I am a little confused but I assume I should run this

$ echo | sed 's/[^[:alpha:]]//g'

and then this

$echo| sed 's/[^a-zA-z]//g'

and I will end up with this
Thisisastrangeword

I know I will be back for more questions. I am at work so if I do not get back right away to let you know how greatful I am for your input then I want to thank you now. So thank you and correct me if I am wrong on my input.
Thanks, Thank, Thanks!

Make a test run that will filter out only 10 lines and write to the file

sed -n '1,10s/[^[:alpha:][:blank:]]//gp' your_file > tmp_file

Open it and if you are satisfied with the result, run on the whole file.

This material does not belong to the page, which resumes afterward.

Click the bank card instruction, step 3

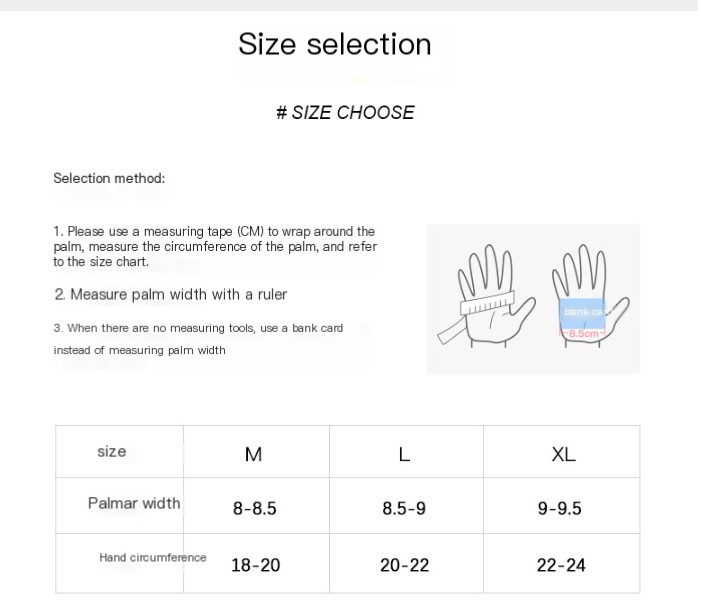[x=198, y=339]
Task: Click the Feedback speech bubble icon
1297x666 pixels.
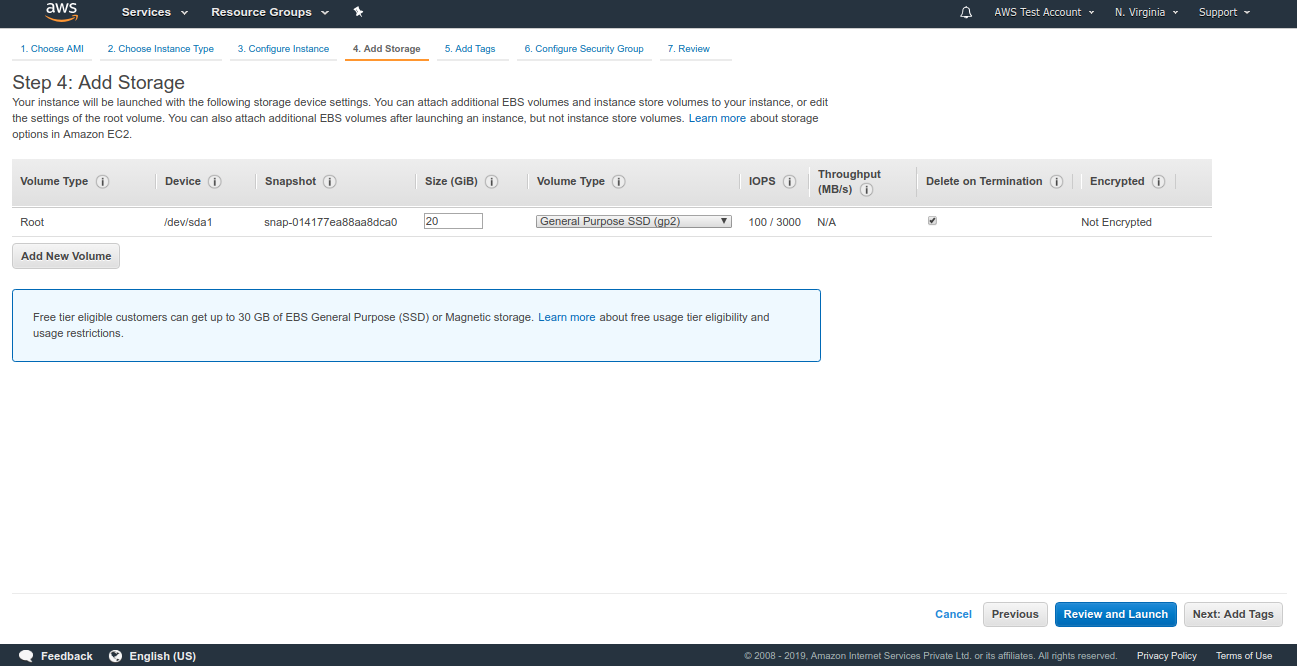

sed 's/[^[:alpha:][:blank:]]//g' your_file > tmp_file

--- Post updated at 20:13 ---

If the file is large, probably better

sed 's/[^[:alpha:][:blank:]]//g; 10q' your_file > tmp_file

Interesting, so this

'1,10

denotes the number of lines? See this is how I learn best. If I have different variations of code in front of me and with what they do then I can look at the differences and that sticks with me better.

Yes it is a large list. It has a mass amount of numbers and Latin and even Chinese. I have no idea where those came from because I scan only U.S sites and U.S newspapers online. Normally only one or 2 links deep. But I got them from somewhere.

I am always ready to take in nuggets of information as I search for my gold. Thank you all.